### Page extract
-- Opening Marker --

Three, it is another mouth to feed for the middle classer, devouring piles and piles of money and still not losing its appetite. Just like a high maintenance wife, it never tires of demanding more and more money.

Four, it is a cause of further class-based segmentation in the society and product-oriented materialism. People who own the blackberry are a quite a different class than those who use some obsolete model of nokia. You are no longer known by the company you keep. What matters now is the mobile you keep. Many develop this irrational need to change their phone every six months, wanting to own and show off newer and newer models.

Five, like a typical teenager, it is obsessed with pseudo-love. It mediates in all sorts of inappropriate inter-gender “friendships” engaging the youth in a mindless tangle of delusional relationships. The tirade of advertisements by the mobile companies encourage such unacceptable activities as all-night talkathons and letting your thumbs ‘say it all’ for their own vested interests.

And finally, like the television epidemic that preceded it, it has substituted natural human-to-human interaction with artificial encounters. It has added to the frenzy of wanting entertainment all the time.  So any serious contemplation of life and existence is dulled by a constant need for mindless entertainment. Your honor, this is all that I have to say”

The defense may now commence.

Defense: “Your honor, although the cell phone does exhibit all the weaknesses that have just been mentioned, it is no worse than the humans which conceived it. If it has these flaws, they are a reflection of the flaws of the twenty first century man, our flaws, rather than weaknesses inherent in the cell phone. The cell is but a machine. It does not act of it own accord. And cannot be held accountable for whatever it does. If it is an impertinent toddler, it is up to us to socialize it. If it is a high maintenance partner, it is our duty to make it affordable. If it is used for  non productive activities, it is we who have to ensure its appropriate use. And if it is eroding our contact with nature and human beings, it is our responsibility to restore that contact by restricting its use.

-- Closing Marker --

Stored data entries:
-- Opening Marker --

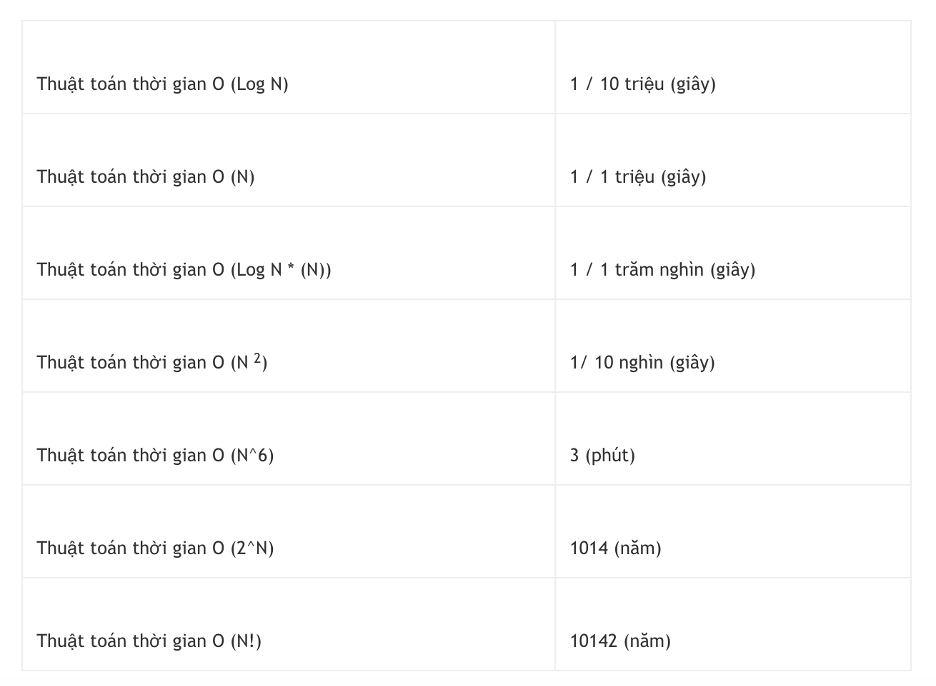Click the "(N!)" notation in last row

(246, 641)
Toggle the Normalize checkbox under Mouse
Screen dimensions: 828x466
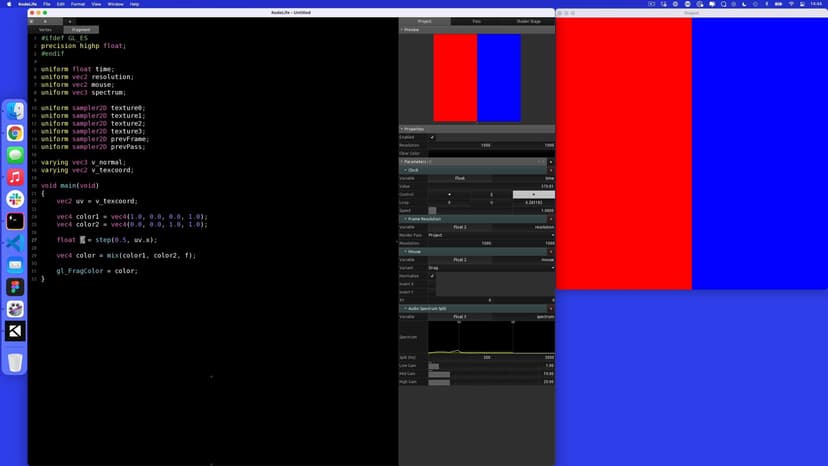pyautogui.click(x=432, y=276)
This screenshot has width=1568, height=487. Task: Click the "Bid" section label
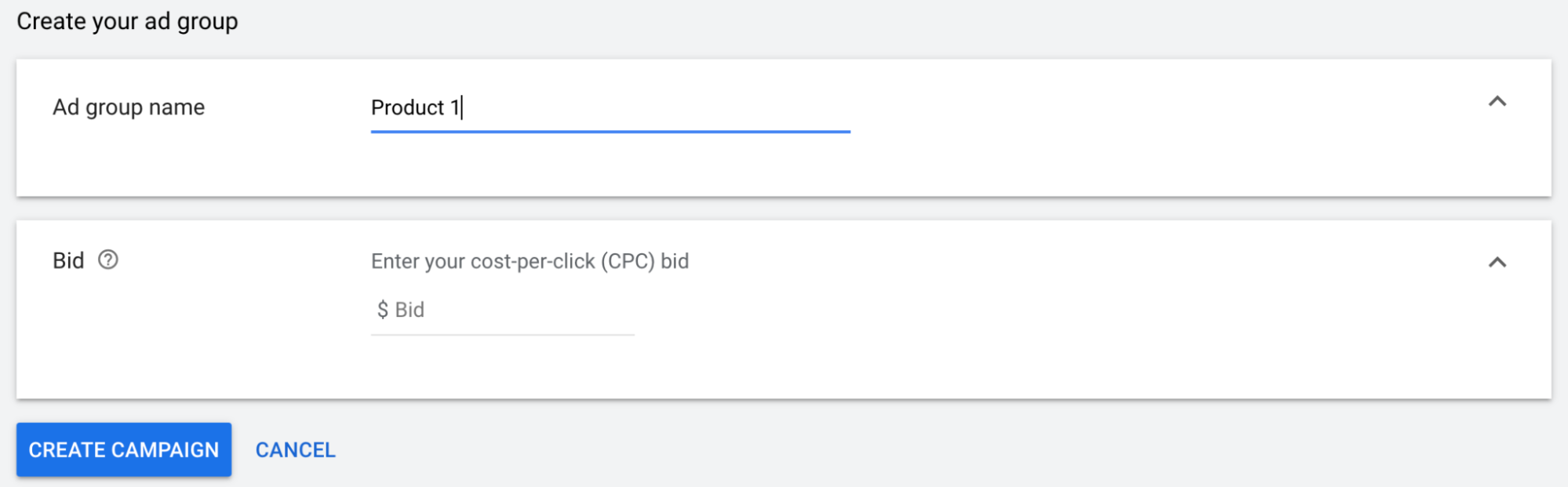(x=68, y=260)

-- Closing Marker --

### List of tasks
(A) Please retype the part of the cell phone trial passage starting with "And finally, like" and going on through "may now commence.".
(B) In the cell phone trial passage, how often do many people feel an irrational need to change their phone?

### Answers to the tasks
(A)
And finally, like the television epidemic that preceded it, it has substituted natural human-to-human interaction with artificial encounters. It has added to the frenzy of wanting entertainment all the time.  So any serious contemplation of life and existence is dulled by a constant need for mindless entertainment. Your honor, this is all that I have to say”

The defense may now commence.

(B) Every six months.